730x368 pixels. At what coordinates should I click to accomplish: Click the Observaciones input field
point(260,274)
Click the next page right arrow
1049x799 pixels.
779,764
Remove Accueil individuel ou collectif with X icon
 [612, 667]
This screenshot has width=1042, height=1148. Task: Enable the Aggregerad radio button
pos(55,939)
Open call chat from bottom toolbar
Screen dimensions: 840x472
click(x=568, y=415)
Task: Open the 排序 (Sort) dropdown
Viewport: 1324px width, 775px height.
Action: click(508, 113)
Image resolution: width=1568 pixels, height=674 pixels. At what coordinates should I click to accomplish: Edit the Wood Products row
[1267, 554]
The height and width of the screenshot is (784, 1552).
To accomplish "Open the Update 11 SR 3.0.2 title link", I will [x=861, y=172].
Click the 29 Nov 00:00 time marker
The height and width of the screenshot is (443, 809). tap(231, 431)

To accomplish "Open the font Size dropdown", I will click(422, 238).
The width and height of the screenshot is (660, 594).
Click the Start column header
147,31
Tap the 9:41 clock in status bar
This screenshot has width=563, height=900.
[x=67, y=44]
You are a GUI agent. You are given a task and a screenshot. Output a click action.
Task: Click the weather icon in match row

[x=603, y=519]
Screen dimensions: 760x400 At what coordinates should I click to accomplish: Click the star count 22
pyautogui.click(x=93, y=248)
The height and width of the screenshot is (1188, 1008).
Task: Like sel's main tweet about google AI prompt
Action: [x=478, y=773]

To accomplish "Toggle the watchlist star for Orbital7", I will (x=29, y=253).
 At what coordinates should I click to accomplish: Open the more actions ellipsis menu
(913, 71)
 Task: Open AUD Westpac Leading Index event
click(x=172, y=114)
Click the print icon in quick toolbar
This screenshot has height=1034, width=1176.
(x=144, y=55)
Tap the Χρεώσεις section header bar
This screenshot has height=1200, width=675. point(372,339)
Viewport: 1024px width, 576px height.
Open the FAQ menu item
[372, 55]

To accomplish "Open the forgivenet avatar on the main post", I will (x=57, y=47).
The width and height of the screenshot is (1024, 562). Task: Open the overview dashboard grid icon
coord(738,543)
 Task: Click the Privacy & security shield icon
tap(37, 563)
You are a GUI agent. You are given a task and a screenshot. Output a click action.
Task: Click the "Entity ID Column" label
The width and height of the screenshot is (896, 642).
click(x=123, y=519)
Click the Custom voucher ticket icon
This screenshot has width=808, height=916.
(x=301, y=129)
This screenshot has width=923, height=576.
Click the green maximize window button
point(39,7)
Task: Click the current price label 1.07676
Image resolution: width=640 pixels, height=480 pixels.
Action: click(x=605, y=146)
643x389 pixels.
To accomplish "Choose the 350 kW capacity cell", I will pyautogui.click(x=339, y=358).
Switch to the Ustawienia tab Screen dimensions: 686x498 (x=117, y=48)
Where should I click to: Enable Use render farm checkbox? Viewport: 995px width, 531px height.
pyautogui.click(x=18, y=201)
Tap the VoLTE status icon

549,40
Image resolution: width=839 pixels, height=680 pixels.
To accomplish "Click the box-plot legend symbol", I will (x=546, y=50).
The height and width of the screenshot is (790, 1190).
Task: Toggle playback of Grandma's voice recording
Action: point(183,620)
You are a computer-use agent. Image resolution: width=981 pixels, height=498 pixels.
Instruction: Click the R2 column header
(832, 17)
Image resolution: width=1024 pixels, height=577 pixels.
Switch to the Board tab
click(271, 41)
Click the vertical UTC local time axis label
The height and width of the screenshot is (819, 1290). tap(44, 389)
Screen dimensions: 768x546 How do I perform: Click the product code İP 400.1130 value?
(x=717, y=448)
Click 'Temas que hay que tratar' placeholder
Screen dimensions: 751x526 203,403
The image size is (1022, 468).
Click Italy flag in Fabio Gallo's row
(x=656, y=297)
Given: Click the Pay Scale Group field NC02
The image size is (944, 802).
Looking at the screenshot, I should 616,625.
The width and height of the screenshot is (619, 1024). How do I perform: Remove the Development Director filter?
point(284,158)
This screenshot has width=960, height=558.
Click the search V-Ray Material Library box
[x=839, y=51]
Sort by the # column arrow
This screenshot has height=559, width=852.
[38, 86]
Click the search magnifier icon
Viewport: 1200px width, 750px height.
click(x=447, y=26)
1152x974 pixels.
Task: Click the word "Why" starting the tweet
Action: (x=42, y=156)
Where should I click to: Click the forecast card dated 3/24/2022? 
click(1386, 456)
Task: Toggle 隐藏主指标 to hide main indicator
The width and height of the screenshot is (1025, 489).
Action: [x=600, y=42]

• • • • • • •

What this task involves ▸ Set aside each line above that includes the string "Sort" and report it.

Task result ▸
Task: Open the 排序 (Sort) dropdown
Sort by the # column arrow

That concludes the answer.